O Brasil carrega uma contradição histórica: é uma das maiores potências agrícolas do mundo, mas convive com concentração fundiária, insegurança alimentar regional, êxodo rural e déficit habitacional crescente.
A Conferência Nacional dos Bispos do Brasil por meio da Campanha da Fraternidade deste ano, revela que a questão da terra e da moradia não é pauta ideológica, mas um anseio nacional.
Para além de qualquer credo religioso, trata-se de reconhecer um princípio básico da própria ordem constitucional brasileira: a propriedade deve cumprir função social e servir ao bem comum.
A Juventude Trabalhista recorda que o debate sobre terra, desenvolvimento e soberania não é novo na história brasileira. Ele esteve presente no projeto das Reformas de Base defendido por João Goulart, que compreendia a democratização do acesso à terra como condição para ampliar o mercado interno e fortalecer a nação.
Da mesma forma, durante o período de reorganização nacional conduzido por Getúlio Vargas, intervenções estratégicas nos estados estavam inseridas numa lógica de integração territorial, expansão produtiva e consolidação de um projeto nacional.
A história demonstra que não há soberania sem base material distribuída e produtiva.
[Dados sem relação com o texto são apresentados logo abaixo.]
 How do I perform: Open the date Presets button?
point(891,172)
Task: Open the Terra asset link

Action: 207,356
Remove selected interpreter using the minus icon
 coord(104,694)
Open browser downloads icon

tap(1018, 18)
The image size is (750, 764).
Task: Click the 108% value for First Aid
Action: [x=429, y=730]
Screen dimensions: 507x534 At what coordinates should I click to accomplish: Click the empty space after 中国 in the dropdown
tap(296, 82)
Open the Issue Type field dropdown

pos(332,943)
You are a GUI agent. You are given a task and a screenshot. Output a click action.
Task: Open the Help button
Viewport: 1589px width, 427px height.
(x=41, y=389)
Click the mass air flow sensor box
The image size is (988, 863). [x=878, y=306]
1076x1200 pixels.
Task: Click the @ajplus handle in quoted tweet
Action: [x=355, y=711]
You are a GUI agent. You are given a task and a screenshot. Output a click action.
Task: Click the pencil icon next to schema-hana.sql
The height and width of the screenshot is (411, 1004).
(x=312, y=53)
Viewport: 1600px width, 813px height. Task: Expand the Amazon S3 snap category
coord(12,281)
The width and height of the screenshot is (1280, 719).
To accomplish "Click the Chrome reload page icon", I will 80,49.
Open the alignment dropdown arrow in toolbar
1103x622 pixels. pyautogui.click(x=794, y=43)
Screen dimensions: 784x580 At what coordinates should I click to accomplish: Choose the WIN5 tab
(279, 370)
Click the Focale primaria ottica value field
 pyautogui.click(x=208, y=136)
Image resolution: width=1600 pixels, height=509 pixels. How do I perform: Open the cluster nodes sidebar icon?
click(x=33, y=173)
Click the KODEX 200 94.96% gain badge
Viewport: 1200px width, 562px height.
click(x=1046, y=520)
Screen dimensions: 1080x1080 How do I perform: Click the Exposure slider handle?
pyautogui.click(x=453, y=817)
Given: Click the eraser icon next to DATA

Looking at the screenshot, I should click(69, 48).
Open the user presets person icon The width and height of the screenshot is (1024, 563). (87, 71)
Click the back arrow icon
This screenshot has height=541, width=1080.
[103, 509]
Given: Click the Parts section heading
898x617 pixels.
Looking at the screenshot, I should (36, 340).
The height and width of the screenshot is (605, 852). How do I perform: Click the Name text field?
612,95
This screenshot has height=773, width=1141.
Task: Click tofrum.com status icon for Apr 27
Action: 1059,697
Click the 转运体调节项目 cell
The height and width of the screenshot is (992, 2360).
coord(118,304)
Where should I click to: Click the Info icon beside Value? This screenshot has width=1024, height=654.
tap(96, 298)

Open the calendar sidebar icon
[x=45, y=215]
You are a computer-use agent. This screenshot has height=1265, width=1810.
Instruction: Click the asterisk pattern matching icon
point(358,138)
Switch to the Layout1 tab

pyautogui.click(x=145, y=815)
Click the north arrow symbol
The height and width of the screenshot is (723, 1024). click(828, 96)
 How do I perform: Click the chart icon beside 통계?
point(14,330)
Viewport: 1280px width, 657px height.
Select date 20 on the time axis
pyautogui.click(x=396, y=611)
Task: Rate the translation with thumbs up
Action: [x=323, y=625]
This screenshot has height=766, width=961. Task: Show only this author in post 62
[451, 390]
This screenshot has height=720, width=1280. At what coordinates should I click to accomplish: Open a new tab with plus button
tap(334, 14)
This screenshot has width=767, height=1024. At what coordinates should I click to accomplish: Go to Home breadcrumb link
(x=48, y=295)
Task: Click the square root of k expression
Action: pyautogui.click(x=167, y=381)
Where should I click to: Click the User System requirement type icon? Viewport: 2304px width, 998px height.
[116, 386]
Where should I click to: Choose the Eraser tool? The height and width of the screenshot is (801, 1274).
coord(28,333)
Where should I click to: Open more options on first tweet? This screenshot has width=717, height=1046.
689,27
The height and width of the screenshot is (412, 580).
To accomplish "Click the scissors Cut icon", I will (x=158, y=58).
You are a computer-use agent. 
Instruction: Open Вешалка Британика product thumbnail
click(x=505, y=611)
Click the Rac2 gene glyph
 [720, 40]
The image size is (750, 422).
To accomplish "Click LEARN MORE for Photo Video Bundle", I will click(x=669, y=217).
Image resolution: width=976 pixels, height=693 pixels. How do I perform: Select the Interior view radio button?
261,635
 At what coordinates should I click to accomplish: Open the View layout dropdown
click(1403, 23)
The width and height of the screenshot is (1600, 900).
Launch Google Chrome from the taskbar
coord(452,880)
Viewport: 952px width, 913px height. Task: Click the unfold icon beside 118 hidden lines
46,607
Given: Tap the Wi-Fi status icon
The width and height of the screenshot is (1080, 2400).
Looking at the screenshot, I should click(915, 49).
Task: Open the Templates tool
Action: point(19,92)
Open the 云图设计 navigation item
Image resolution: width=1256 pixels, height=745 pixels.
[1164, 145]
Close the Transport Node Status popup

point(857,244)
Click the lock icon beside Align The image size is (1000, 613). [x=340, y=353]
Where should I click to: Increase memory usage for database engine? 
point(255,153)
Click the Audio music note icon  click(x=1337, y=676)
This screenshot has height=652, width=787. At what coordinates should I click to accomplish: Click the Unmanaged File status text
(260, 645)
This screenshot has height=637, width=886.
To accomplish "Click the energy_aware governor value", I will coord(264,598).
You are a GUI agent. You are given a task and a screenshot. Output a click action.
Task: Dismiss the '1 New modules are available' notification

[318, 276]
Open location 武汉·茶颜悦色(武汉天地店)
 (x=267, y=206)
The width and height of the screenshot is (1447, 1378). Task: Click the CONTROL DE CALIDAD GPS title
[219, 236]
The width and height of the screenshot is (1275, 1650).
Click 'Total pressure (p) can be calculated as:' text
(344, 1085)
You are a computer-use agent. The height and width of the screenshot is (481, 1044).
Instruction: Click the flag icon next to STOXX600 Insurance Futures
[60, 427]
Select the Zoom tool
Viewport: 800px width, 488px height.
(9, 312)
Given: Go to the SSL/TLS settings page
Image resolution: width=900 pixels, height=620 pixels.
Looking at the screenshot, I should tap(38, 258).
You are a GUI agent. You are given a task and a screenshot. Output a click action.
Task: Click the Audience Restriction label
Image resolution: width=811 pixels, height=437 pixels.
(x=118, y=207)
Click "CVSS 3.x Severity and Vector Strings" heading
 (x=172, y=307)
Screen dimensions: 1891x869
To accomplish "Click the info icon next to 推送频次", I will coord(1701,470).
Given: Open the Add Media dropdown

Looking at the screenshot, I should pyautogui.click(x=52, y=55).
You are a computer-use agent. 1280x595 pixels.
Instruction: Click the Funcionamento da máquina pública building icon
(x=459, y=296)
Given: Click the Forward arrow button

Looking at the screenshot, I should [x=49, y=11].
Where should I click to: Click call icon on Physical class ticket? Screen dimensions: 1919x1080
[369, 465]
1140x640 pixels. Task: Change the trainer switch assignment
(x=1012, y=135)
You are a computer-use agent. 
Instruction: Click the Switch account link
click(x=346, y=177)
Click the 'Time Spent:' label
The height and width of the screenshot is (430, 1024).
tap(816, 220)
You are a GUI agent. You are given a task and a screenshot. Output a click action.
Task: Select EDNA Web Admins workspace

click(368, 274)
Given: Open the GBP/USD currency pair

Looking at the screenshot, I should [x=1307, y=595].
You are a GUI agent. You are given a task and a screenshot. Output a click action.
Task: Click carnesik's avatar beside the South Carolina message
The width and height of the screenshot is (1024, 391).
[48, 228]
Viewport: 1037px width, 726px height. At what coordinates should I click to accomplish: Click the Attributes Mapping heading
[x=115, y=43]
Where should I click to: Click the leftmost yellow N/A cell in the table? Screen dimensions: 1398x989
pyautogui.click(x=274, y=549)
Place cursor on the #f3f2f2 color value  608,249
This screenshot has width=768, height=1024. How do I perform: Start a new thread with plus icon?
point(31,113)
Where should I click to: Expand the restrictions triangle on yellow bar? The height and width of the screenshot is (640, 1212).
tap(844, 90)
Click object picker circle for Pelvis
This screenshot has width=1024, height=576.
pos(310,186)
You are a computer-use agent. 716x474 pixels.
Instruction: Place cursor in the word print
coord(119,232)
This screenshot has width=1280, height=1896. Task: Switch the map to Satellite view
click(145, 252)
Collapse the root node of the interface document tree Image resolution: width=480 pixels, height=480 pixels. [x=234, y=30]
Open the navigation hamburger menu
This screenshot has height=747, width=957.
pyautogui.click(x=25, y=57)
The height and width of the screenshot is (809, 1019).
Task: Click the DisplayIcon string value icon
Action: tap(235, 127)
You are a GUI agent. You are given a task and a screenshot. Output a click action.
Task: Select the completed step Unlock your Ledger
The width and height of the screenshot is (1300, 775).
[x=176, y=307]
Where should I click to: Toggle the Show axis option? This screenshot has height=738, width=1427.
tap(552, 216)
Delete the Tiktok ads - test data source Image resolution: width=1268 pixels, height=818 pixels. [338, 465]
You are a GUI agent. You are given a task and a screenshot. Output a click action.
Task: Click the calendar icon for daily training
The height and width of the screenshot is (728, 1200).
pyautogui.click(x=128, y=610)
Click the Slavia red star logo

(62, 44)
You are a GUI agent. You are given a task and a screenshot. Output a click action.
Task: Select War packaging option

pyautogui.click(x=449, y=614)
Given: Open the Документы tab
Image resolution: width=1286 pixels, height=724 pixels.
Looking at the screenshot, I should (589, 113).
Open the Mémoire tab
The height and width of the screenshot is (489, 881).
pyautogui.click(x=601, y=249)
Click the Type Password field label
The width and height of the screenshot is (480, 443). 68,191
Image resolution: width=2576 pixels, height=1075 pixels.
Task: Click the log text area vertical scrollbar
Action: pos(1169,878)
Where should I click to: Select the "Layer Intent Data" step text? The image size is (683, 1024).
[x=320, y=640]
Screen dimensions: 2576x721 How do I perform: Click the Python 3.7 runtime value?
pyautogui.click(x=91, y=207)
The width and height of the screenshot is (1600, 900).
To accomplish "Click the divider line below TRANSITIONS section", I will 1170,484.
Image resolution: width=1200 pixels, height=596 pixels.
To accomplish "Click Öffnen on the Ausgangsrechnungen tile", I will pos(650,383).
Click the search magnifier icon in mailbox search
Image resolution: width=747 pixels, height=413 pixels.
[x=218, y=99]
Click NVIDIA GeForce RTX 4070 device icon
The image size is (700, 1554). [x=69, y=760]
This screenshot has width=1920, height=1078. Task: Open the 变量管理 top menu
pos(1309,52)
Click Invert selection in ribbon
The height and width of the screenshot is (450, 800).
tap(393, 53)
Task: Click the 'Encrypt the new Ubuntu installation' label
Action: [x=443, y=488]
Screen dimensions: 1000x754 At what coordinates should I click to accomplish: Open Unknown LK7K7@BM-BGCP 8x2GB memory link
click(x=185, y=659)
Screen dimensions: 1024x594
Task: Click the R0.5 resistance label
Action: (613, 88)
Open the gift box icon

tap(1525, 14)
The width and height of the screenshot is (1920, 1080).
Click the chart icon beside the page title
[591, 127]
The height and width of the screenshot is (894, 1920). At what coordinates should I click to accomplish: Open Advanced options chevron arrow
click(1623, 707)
A terra, quando integrada ao trabalho e à produção, deixa de ser mera posse e passa a ser instrumento de desenvolvimento nacional.
Retomar essa reflexão não significa repetir fórmulas do passado, mas reafirmar que o Brasil precisa de um projeto que una produção, justiça social e fortalecimento do mercado interno como pilares de sua independência econômica.
Moradia digna fortalece a família.
Família estruturada fortalece o trabalho.
Trabalho fortalecido sustenta a soberania nacional.
Defender a função social da terra e da moradia não é dividir o país, é consolidar suas bases materiais.
A Juventude Trabalhista reafirma seu compromisso com um Brasil enraizado, produtivo e socialmente equilibrado.